At a very high level, instead of having embeddings at the input layers, this method keeps the embeddings at the layer level. That is every transformer layer would have its own set of learnable embedding vectors that are used to modify the processed hidden states flowing through the network. Mostly, the embeddings are precomputed and stored separately. They are queried at inference time and has very low latency, so you can get comparable performance with half the RAM. (i am not exactly sure how 3n is doing it, but talking it in a general sense).
I simplified what i wrote. There is an off accelerator memory where the embeddings are stored and queried at inference time, i did not want to get into details. That is how you reduce the in memory RAM. There are definitely more things going on in the paper as it builds upon the concept I described. The central idea remains the same: you have input embedding layers which map text to continuous vectors. Instead of loading all these layers at runtime, you can break it per layer at training time, and then fetch the required ones from a separate store during inference. Would not be in RAM. Per layer is not mentioned in the paper. But surely it's not a great leap from the paper itself?

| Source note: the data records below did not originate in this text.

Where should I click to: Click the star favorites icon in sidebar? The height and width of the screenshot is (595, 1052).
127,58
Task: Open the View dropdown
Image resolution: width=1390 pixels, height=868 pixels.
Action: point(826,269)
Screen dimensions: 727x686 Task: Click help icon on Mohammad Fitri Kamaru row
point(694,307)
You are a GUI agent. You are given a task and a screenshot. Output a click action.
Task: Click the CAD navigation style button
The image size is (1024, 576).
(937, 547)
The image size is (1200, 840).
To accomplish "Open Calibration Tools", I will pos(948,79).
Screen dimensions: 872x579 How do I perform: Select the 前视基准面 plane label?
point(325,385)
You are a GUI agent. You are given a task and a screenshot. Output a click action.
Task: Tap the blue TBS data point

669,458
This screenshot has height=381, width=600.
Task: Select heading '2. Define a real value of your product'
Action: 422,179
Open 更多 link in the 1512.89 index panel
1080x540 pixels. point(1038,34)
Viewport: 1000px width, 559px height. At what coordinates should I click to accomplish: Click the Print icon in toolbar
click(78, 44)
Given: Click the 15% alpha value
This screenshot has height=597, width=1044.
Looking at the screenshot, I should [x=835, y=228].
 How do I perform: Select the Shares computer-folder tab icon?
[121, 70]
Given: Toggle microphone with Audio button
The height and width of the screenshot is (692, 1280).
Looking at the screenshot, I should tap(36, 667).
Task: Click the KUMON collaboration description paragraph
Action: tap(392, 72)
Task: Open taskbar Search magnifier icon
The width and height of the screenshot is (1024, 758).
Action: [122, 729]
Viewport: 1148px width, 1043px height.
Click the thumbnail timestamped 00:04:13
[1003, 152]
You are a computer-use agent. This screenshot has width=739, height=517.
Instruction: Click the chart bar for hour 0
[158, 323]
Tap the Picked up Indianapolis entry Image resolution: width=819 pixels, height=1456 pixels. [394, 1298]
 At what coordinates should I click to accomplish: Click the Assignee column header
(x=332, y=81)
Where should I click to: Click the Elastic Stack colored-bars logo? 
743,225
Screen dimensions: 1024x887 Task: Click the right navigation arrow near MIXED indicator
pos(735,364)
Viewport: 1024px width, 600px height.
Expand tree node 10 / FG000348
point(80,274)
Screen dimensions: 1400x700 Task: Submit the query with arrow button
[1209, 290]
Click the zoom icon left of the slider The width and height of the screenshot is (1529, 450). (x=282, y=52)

The name "per-layer embeddings" is all we have to go on, and there are currently no published papers (that I'm aware of) using any similar mechanism, so, yes, it's a huge leap from a paper that doesn't mention per-layer anything.
It's fine to speculate based on the name, but don't pretend that it's a known technique when it clearly isn't.
Someone [1] inspected dimensions of the embedding component of model and it seems GP was on the right track. Assuming I understood correctly in [2], it does seem to be the embedding of the input tokens which is passed directly into each layer.
I have not looked at the model but since the embedding dimension of 256 seems quite small (for reference according to [3] the old Gemma 1B had 1152 dimension input embedding), I'm guessing that this is not done _in lieu_ of the main input embedding to first layer, but in addition to it.
At a very high level, instead of having embeddings at the input layers, this method keeps the embeddings at the layer level. That is every transformer layer would have its own set of learnable embedding vectors that are used to modify the processed hidden states flowing through the network. Mostly, the embeddings are precomputed and stored separately. They are queried at inference time and has very low latency, so you can get comparable performance with half the RAM. (i am not exactly sure how 3n is doing it, but talking it in a general sense).